To answer the question raised earlier, the MacroAssembler interface wasn't heavily relied on for the early inline cache implementations. Inline caches were first implemented for x86, and although x86 is a variable-width instruction set, all of the instruction sequences emitted from the compiler had a known instruction width and format. [*] This permitted us to use known-constant-offset values for the x86 platform inline caches. These known-constant-offsets never changed and so didn't require any space or access time overhead in side-structures. They seemed like the clear solution when x86 was the only platform to get up-and-running.
Then x86-64 (AKA x64) came along, flaunting its large register set and colorful plumage. On x64, the instruction sequence did not have a known width and format! Depending on whether the extended register set is used, things like mov instructions may require a special REX prefix byte in the instruction stream (highlighted in blue above). This led to more ifdefs — on x64 a bunch more values have to be saved in order to know where to patch our inline caches!
As a result, getting inline caches working on ARM was largely a JägerMonkey refactoring effort. Early on, we had used conditional compilation (preprocessor flags) to get inline caches running on a platform-by-platform basis, which was clearly the right decision for rapid iteration, but we decided that it was time to pay down some of our technical debt.
Paying down the debt: not quite an ARM and a leg
The MacroAssembler deals with raw machine values — you can tell it dull-sounding machine-level things like, "Move this 17 bit sign-extended immediate into the EAX register."
On the other hand, we have our own awesome-sounding value representation in the SpiderMonkey engine: on both 32-bit and 64-bit platforms every "JS value" is a 64-bit wide piece of data that contains both the type of the data and the data itself. [†] Because the compiler is manipulating these VM values all the time, when we started the JägerMonkeyJM compiler it was only natural to put the MacroAssembler in a delicious candy coating that also knew how to deal with these VM values.
The NunboxAssembler, pictured in red, [‡] is a specialized assembler with routines to deal with our "nunbox" value representation. [§] The idea of the refactoring was to candy-coat a peer of the MacroAssembler, the Repatcher, with routines that knew how to patch common inline cache constructs that the NunboxAssembler was emitting.
With the inline cache Repatcher in place, we were once again able to move all the platform-specific code out of the compiler and into a single, isolated part of the code base, hidden behind a common interface.
Routines like NunboxAssembler::emitTypeGuard, which knows how to emit a type guard regardless of the platform, are paired with routines like ICRepatcher::patchTypeGuard(newType), which knows how to patch a type guard regardless of platform.

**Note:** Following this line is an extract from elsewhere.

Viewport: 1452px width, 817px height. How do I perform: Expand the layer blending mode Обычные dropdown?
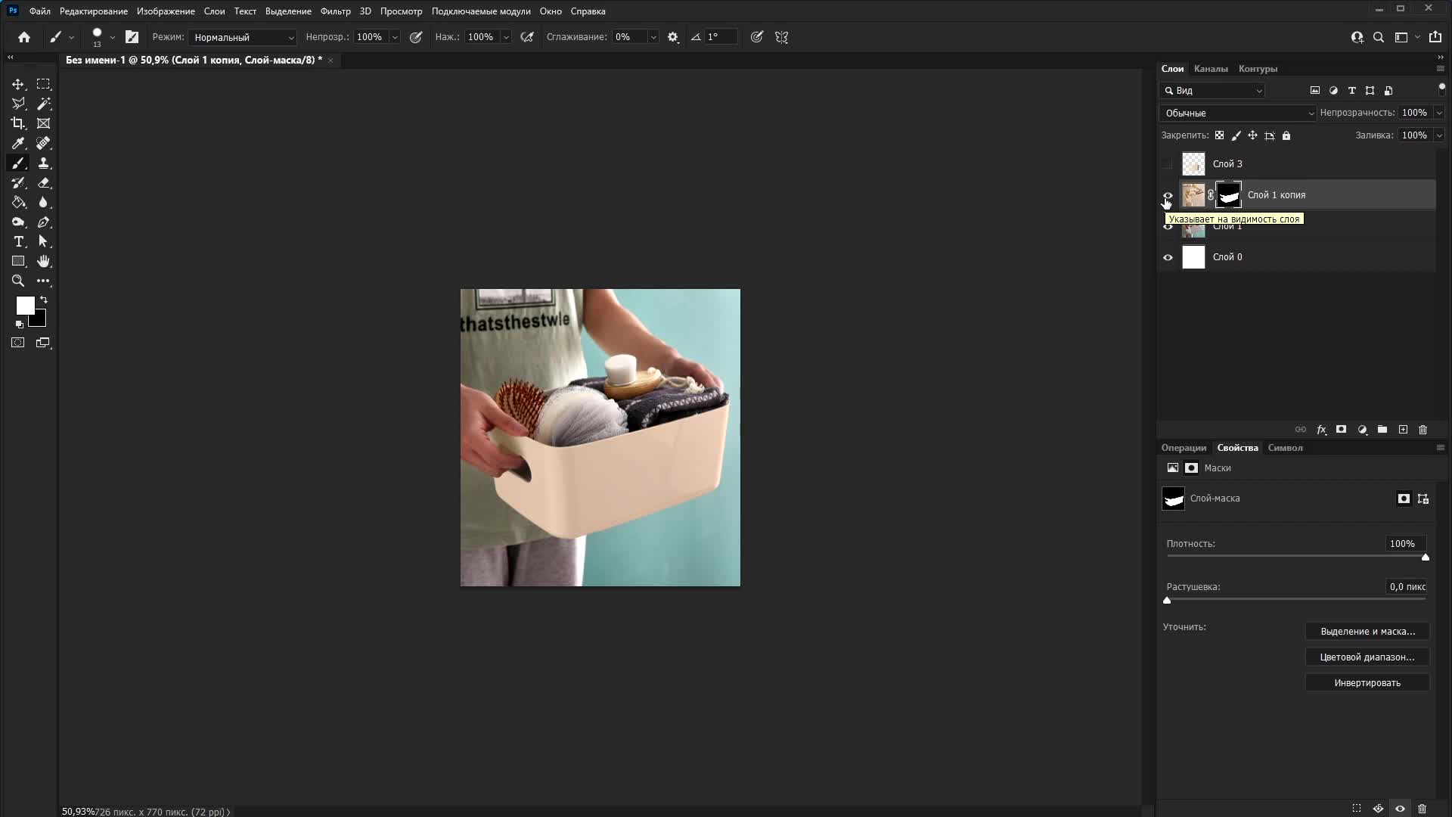[1238, 113]
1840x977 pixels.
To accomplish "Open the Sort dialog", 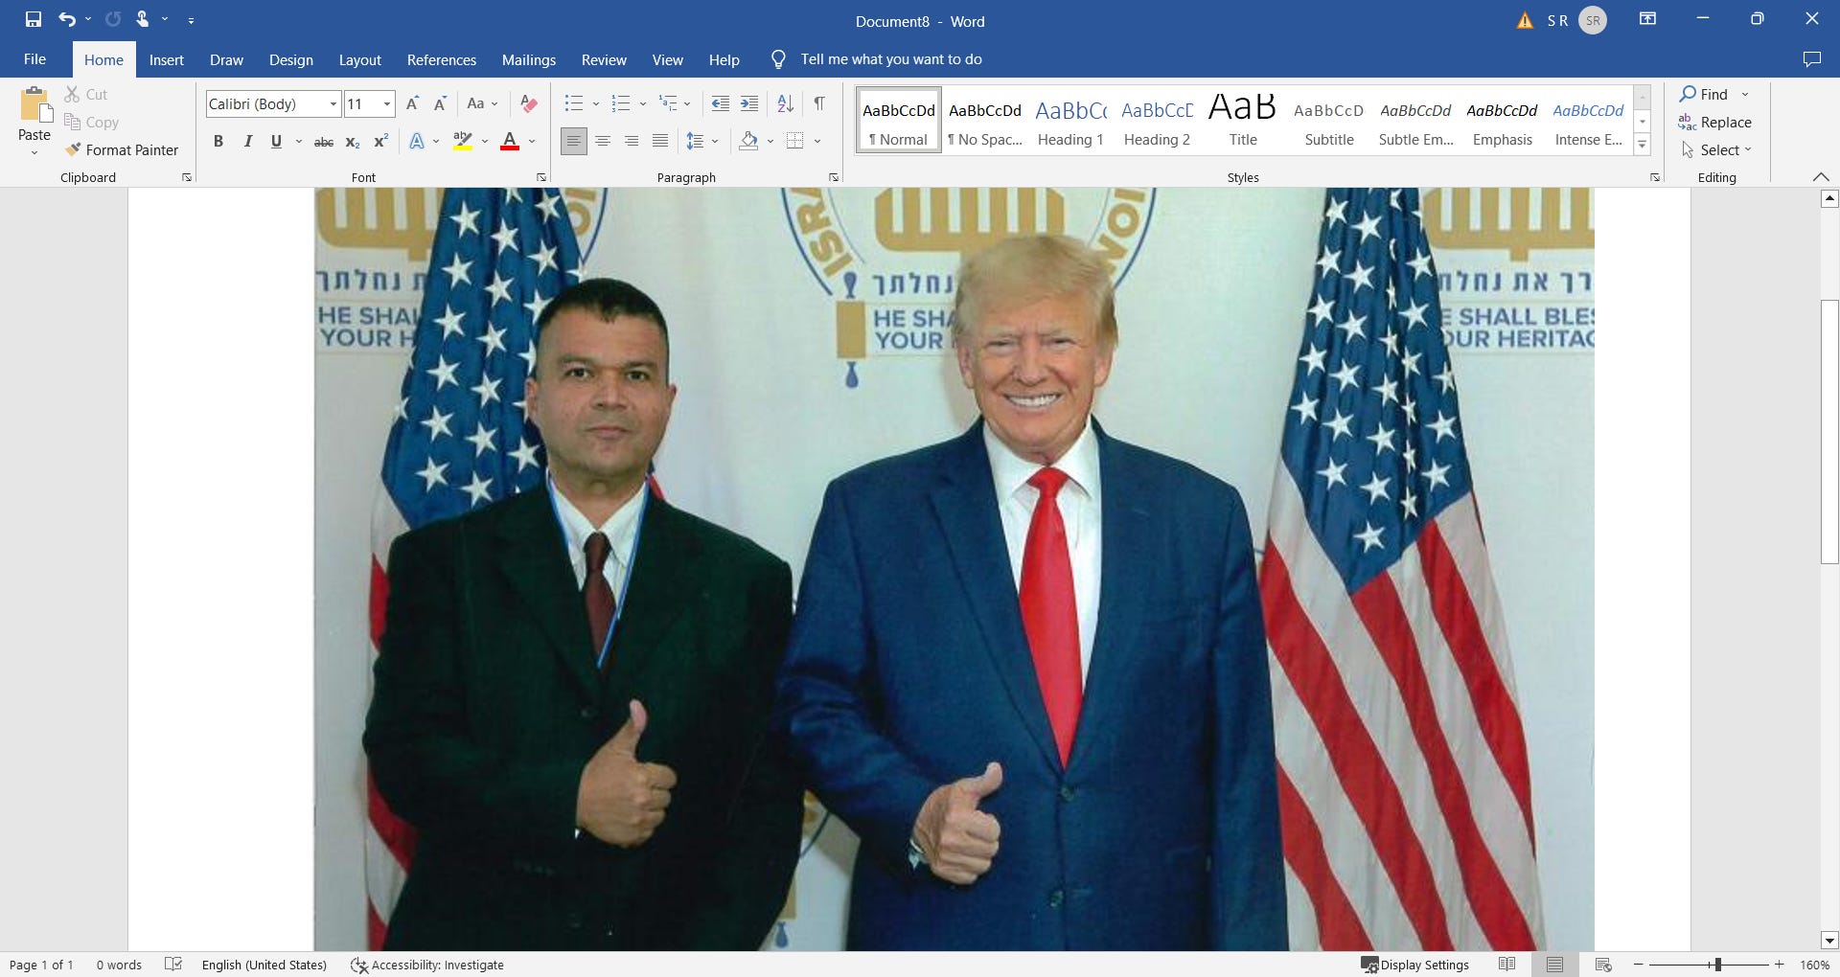I will [x=785, y=103].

Similarly, NunboxAssembler::loadObjectProperty has a ICRepatcher::patchObjectPropertyLoad. The constructs that are generated by the NunboxAssembler are properly patched by the corresponding ICRepatcher method on a miss. It's all quite zen.
On real devices running the Fennec betas, we've seen marked improvements since Beta 3. [¶] Most notably, we've leapfrogged the stock Android 2.2 browser on the V8-V5 benchmark on both the Galaxy S and the Nexus One. Pretty graphs courtesy of Mark Finkle.
ARMn't you glad I didn't say banana?
Since I've run out of remotely-acceptable ARM malapropisms, these topics will be left to further discussion. Feel free to comment on anything that deserves further clarification!
Why does the JägerMonkeyJM ARM back-end emit fixed-width ARMv7 machine code, instead of Thumb2?
How are JägerMonkeyJM exceptions implemented on ARM? (It's slightly different from x86/x64.)
What are the current development platform limitations?
How does the compiler prevent a constant pool from being dumped into the code stream?